• Not Answered

Emerson Lifecycle Services Solves Flowmeter Problem to Enable EOR Oil Recovery in the Eagle Ford

 Emerson is constantly working to solve problems that stand in the way of some of the most exciting developments of the future. One of these developments is enhanced oil recovery (EOR) with gas injection, which is dramatically increasing oil recovery rates. Enhanced oil recovery is changing the profitability curve in the Eagle Ford and is positioned to greatly enhance the production levels in the developing West Texas shale plays as well. In a recent presentation, Jared Edwards, sr. field sales representative, Emerson, discussed this application.

The amount of liquids obtained from shale is lower than traditional plays because of the nature of the tight rock it is found in. Improved fracking technologies have doubled the capture rate in the Eagle Ford from 6 percent to 12 percent. That still leaves roughly 90 percent of the oil in the play -- lots of room for improvement.

Injecting natural gas instead of flooding with CO2 is a developing method that is already showing promise. Companies have gone public saying that initial testing done in 2017 showed additional liquid oil gains of 30-70 percent in multi-year-old Eagle Ford wells. Injecting produced natural gas back into the already fracked well essentially is applying a solvent to oily rock. The solvent washes out the lighter liquids that often are trapped by asphaltites flowing into the cracks caused by production after hydraulic fracturing. Knowing how much natural gas is injected is a crucial part of the process.

While huge oil recovery is potentially possible from the gas injection process, the impact of unplanned, high-pressure releases from the well where the recovery is underway can be substantial and even catastrophic. These include the risk of bodily harm from direct fluid impact, substantial environmental pollution, and loss of production due to catastrophic failure.

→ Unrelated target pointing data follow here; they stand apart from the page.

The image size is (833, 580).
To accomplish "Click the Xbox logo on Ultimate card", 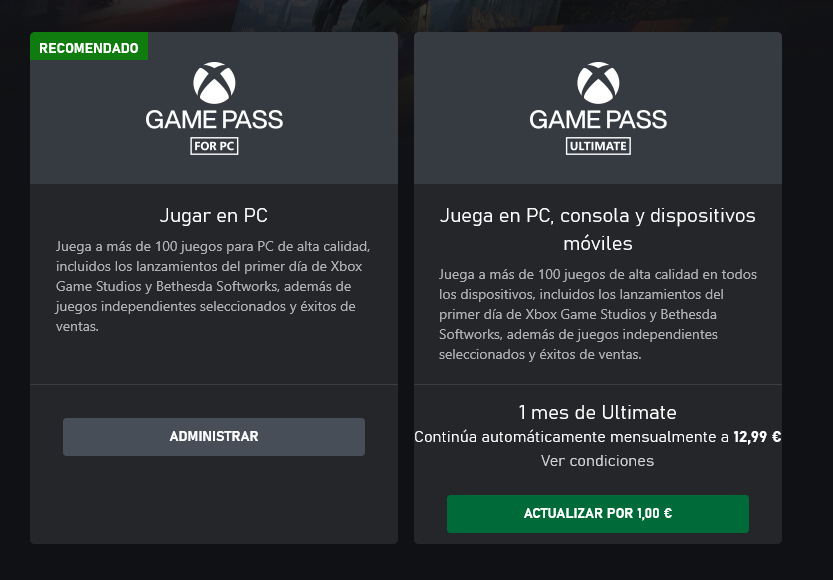I will pyautogui.click(x=598, y=83).
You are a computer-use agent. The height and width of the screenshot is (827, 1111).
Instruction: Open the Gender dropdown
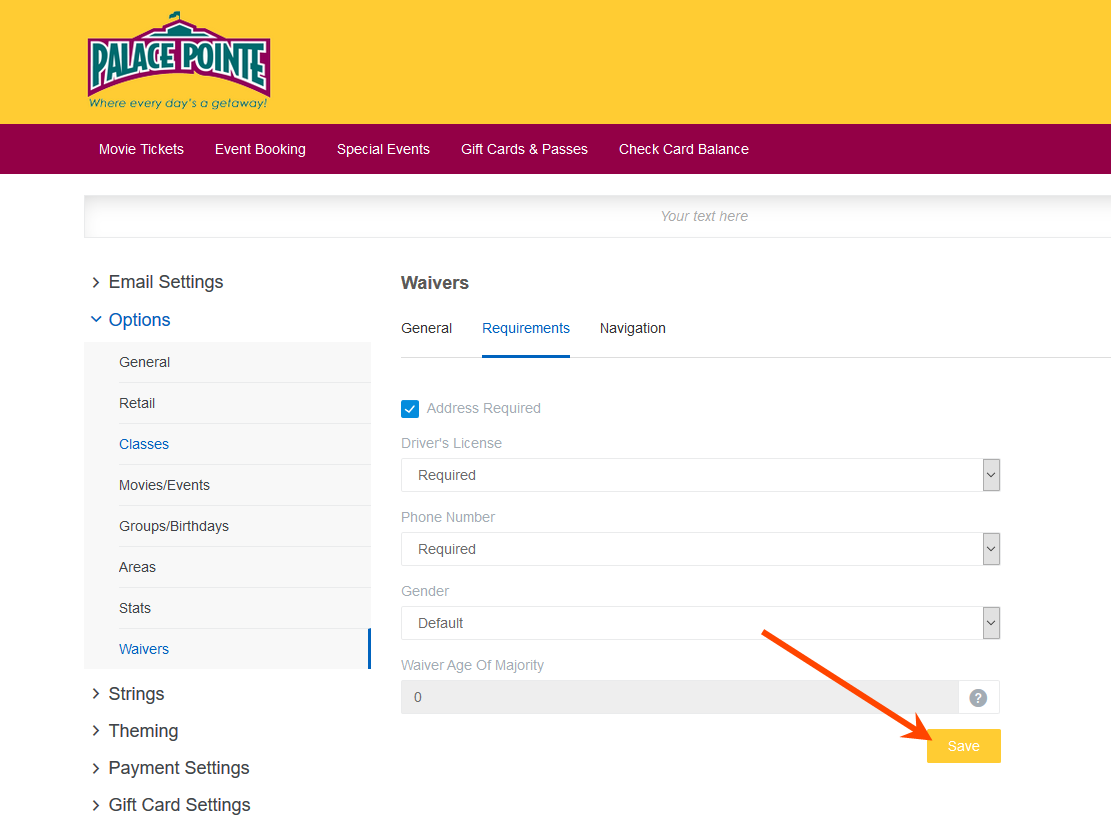click(700, 623)
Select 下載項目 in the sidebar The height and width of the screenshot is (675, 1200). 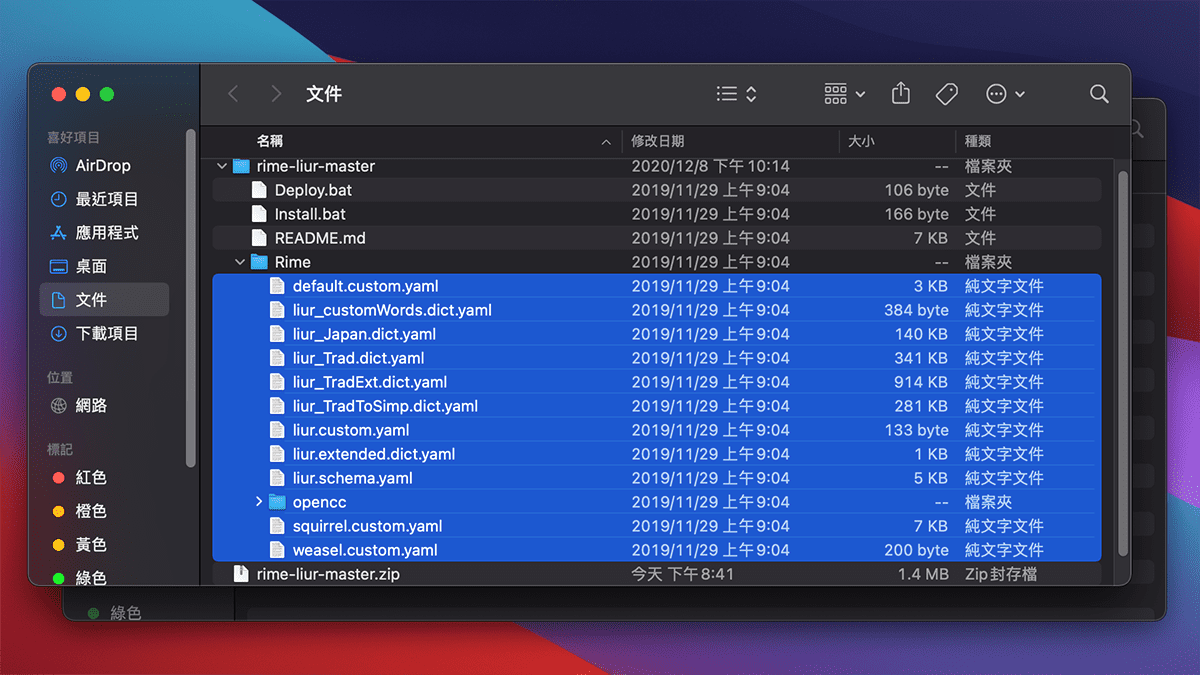click(106, 333)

Injecting natural gas accurately at 10,000 psi requires a highly engineered flowmeter to meet very demanding process conditions:

  • 5,000 to 10,000 psig
  • 20 million SCF per day
  • 200oF
  • Permanent DP Loss 98.32 inWC at 800 inWC max meter DP

As a classic example of the Emerson “Consider It Solved” tagline at work, Emerson’s Lifecycle Services team pulled together a Rosemount 3051SHP DP transmitter, a custom DP flow element, and a Rosemount 3144P temperature transmitter to provide a drop-in solution that has been lab hydrotested to withstand 10,000 psi. Field assembly of parts designed to withstand this pressure is dangerous, so this drop-in flowmeter is exactly what these producers are asking for. In addition, the solution offers low installation, commissioning, and maintenance cost, and is custody transfer ready in Canada (TX Railroad Commission waiver expected soon).

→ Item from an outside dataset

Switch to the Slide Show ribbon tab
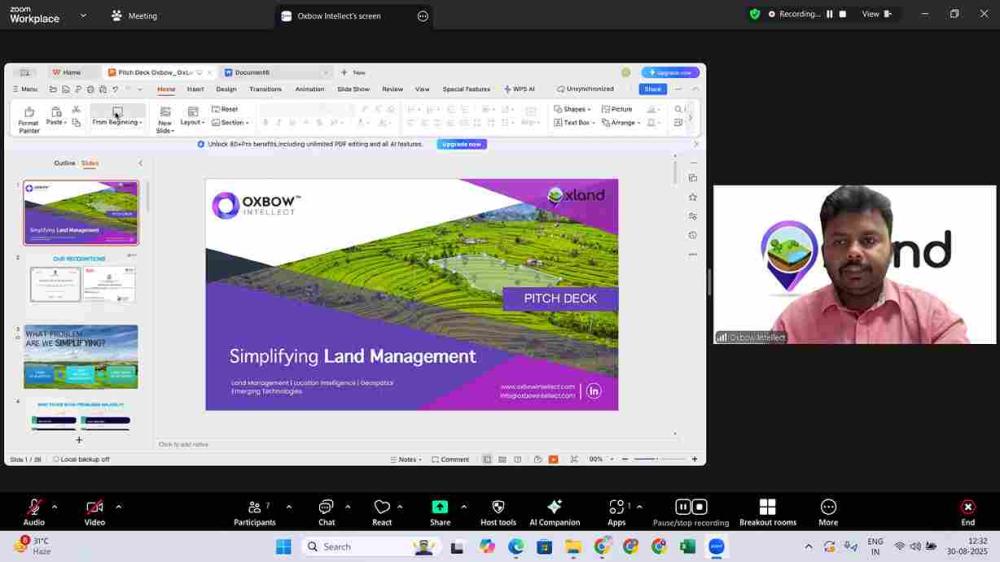Viewport: 1000px width, 562px height. (x=353, y=89)
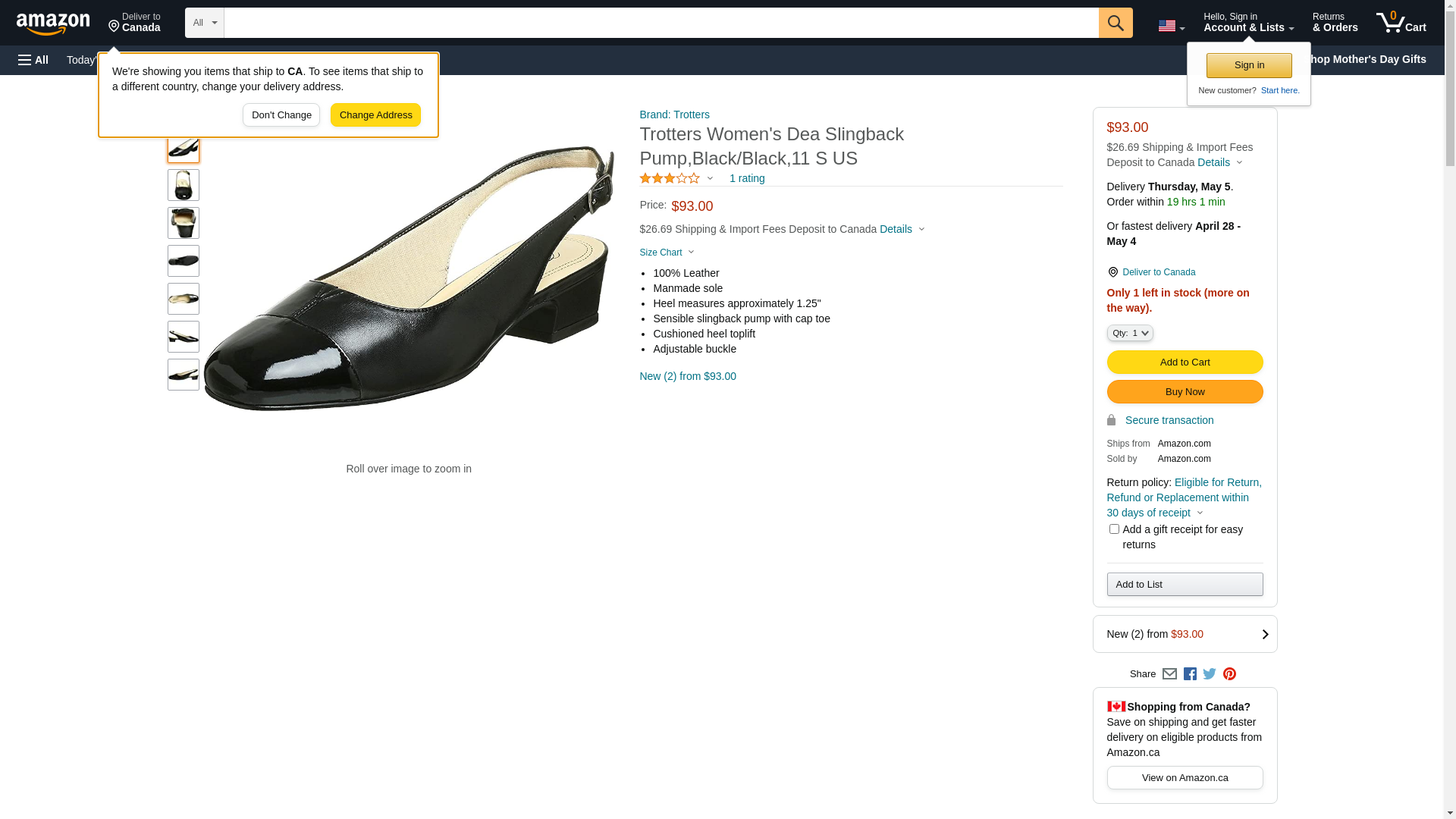Open the Qty quantity dropdown
This screenshot has height=819, width=1456.
(x=1130, y=333)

The EOR results on these wells is impressive:

  • 200 BBL/day average well
  • 50 percent increase = additional 100 BBL/day
  • First year @ $70 = $2.5M additional revenue
  • Second year (70 percent decline) = $770,000
  • Third year = $510,000

For approximately a $650K investment, that’s an additional $3.8M over three years x15 wells = $57M, and it’s made possible by a flowmeter.

This custom flow meter provides a safe solution for this new application. Lab tests of Permian Basin shale rock suggest this new EOR method shows a capture rate improvement from 12 percent to 60 percent. That equals 5x the best recovery rates of yesterday and is an absolute game changer. With these numbers and the proven reserves in Texas, the USA wouldn’t need to drill another oil field for 1,000 years!